WASHINGTON, DC, August
4, 2004 (ENS): The pollination "services" of
the surrounding tropical forest contributed seven percent of the
annual income of one Costa Rican coffee farm, according to a new
study appearing Monday in the "Proceedings of the National
Academy of Sciences."
The study is the first to quantify in such detail the economic value
of pollination services from tropical forests.
It shows that there are "compelling economic reasons for conserving
native ecosystems," said Taylor Ricketts, principle author
of the study and director of WWF's Conservation Science Program.

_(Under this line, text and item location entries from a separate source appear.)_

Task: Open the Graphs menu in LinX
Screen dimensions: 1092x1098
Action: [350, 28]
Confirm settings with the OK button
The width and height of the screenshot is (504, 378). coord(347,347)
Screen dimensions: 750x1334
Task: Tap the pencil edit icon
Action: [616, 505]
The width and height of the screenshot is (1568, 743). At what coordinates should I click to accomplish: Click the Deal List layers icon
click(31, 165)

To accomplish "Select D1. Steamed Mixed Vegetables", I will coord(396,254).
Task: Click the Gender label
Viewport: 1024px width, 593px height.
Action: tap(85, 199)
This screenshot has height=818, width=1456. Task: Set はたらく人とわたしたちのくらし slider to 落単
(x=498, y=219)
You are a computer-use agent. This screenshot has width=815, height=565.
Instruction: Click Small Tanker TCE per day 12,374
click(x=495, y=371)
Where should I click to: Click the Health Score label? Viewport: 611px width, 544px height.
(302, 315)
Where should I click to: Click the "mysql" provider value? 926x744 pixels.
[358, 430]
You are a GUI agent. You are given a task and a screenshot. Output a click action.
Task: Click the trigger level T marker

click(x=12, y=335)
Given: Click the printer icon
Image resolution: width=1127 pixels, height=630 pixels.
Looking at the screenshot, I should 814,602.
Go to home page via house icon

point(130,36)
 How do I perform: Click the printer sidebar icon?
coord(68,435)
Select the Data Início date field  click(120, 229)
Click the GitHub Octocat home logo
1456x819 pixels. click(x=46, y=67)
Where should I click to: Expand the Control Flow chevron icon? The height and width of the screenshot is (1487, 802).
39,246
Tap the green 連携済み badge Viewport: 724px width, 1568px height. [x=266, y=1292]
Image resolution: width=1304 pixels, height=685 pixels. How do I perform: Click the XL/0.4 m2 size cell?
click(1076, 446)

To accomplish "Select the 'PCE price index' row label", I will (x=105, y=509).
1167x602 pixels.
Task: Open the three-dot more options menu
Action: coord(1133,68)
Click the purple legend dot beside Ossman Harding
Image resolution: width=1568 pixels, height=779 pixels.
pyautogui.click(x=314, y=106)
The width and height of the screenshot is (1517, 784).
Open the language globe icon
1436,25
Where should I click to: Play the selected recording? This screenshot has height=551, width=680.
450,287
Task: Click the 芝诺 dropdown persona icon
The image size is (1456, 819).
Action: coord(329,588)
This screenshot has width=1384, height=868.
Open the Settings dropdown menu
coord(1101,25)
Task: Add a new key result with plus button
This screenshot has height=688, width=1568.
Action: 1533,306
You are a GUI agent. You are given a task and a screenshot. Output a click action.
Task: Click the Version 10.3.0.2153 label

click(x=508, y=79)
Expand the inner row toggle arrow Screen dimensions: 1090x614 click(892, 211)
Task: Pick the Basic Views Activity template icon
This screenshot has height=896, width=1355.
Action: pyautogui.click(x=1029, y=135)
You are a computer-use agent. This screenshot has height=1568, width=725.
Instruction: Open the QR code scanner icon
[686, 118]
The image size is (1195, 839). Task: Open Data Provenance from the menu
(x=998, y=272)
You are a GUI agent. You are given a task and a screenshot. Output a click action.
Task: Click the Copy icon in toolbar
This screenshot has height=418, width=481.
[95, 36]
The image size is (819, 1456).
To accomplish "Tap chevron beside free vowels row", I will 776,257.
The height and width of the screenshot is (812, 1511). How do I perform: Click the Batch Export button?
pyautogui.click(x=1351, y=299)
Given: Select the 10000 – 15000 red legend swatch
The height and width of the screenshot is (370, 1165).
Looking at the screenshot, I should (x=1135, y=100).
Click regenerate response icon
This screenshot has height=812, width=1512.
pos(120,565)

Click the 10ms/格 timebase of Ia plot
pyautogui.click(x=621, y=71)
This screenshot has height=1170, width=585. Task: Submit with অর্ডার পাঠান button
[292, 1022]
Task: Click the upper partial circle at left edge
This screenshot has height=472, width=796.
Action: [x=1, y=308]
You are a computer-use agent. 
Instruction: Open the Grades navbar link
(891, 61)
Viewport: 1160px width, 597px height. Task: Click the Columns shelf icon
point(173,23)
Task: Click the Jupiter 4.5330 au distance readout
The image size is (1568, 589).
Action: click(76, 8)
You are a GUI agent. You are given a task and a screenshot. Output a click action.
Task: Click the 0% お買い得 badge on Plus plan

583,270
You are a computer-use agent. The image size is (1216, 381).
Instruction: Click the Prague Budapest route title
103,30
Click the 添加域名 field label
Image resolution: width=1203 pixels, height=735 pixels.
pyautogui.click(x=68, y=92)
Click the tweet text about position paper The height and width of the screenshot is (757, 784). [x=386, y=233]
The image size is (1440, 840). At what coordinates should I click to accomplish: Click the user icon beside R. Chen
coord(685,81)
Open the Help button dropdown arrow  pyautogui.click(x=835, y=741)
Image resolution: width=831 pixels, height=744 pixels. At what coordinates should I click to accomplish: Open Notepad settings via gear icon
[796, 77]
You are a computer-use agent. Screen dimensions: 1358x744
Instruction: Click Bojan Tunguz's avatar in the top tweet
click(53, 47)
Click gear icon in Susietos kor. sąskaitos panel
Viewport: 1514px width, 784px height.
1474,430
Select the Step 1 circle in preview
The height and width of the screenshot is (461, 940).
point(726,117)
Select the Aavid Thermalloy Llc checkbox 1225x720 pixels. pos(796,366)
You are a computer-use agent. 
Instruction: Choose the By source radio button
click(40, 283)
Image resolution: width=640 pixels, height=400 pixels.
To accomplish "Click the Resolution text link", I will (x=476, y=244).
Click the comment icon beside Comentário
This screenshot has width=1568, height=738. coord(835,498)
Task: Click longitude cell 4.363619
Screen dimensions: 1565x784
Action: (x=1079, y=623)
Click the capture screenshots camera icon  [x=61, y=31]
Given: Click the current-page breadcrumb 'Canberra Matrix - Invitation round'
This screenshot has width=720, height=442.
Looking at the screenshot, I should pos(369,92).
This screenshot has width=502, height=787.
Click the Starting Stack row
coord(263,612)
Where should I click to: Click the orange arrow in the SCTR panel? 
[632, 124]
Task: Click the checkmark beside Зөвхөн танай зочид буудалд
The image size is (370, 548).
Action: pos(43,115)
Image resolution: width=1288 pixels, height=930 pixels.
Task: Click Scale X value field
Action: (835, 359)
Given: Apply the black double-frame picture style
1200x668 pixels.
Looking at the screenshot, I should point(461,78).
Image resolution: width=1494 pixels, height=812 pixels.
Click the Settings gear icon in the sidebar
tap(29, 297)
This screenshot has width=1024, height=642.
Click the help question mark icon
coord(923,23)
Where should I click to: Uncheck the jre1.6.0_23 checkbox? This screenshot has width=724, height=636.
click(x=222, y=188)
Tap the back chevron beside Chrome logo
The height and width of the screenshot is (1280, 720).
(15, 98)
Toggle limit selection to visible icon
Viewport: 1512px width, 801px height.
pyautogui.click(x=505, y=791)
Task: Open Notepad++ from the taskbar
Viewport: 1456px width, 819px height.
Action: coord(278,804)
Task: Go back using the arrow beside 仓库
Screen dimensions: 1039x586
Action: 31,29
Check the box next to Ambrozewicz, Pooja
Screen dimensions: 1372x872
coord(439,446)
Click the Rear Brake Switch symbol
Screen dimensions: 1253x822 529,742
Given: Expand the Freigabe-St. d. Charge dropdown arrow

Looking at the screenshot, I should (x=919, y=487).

"Because the benefits we derive from ecosystems are difficult
to quantify, they are often assumed to be worthless," Ricketts
said. "Yet, we found that without this forest, the coffee plantation
would lose about $60,000 in income from the diminished pollination
The research team investigated pollination on coffee plants at
three distances from the forest - near (330 feet), intermediate
(one half mile), and far (just under a mile).
The researchers found the areas of the coffee farm closest to the
forest experienced more pollination by wild bees.
The increased pollination boosted coffee yields and decreased the
number of deformed beans, compared to the plants farthest from the
"Our numbers are very conservative because we just looked
at one ecosystem service - pollination - on one farm," said
Paul Ehrlich, a co-author and professor of population studies at
Stanford University. "If we quantified other ecosystem services
like water purification, and the value of pollination to other neighboring
farms, the value of this forest would be even greater."
The study suggests the value of tropical forest is greater than
other land uses for which forests are often destroyed.
Cattle pasture, for example, would yield approximately $24,000
a year, less than half of what pollination services provides to
the coffee plantation.
"The fact that pollination services alone are so valuable
to an individual farm demonstrates how conservation is compatible
with economic development," Ricketts said. "Protecting
natural ecosystems can benefit both biodiversity and local people."